This is a text-only version of the following page on https://raymii.org:
---
Title       : 	Linux Containers
Author      : 	Jonathan Robe
Date        : 	12-11-2015
URL         : 	https://raymii.org/s/articles/Linux_Containers.html
Format      : 	Markdown/HTML
---


This article was originaly published in [Linux Voice, issue 2, May 2014][1].
This issue is now available under a [Creative Commons BY-SA license][2]. In a
nutshell: you can modify and share all content from the magazine (apart from
adverts), even for commercial purposes, providing you credit Linux Voice as the
original source, and retain the same license.

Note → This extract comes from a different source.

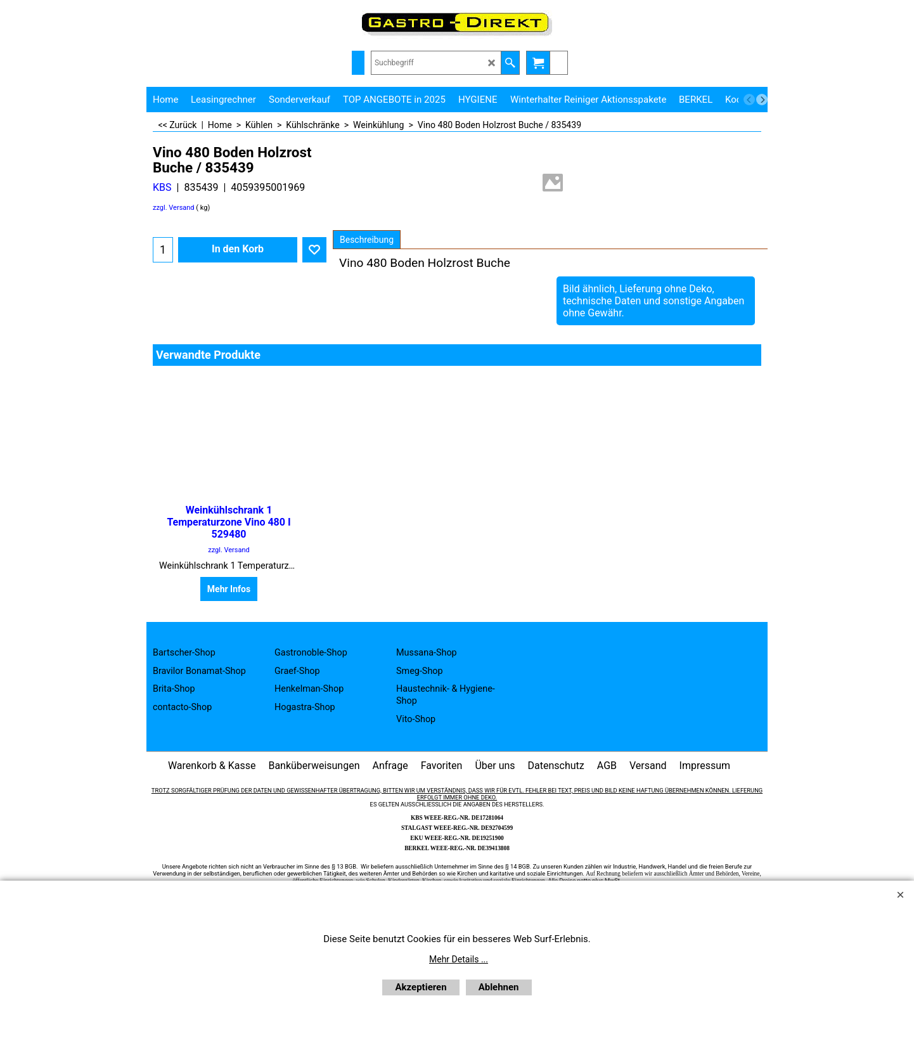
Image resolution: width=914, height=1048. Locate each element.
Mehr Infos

This remix is converted manually to Markdown and HTML for ease of archiving and
copy-pasting.

<p class="ad"> <!--<b>Recently I removed all Google Ads from this site due to their invasive tracking, as well as Google Analytics. Please, if you found this content useful, consider a small donation using any of the options below. It means the world to me if you  show your appreciation and you'll help pay the server costs:</b><br><br> <a href="https://github.com/sponsors/RaymiiOrg/">GitHub Sponsorship</a><br><br> <a href="https://pcbway.com/g/e7yQRg">PCBWay referral link (You get $5, I get $20 after you've placed an order)</a><br><br> <a href="https://www.digitalocean.com/?refcode=7435ae6b8212">Digital Ocea referral link  ($200 credit for 60 days. Spend $25 after your credit expires and I'll get $25!)</a><br><br>--> </p>


Other converted Linux Voice articles [can be found here][4].

* * *

Enterprise-grade virtualisation on a real kernel.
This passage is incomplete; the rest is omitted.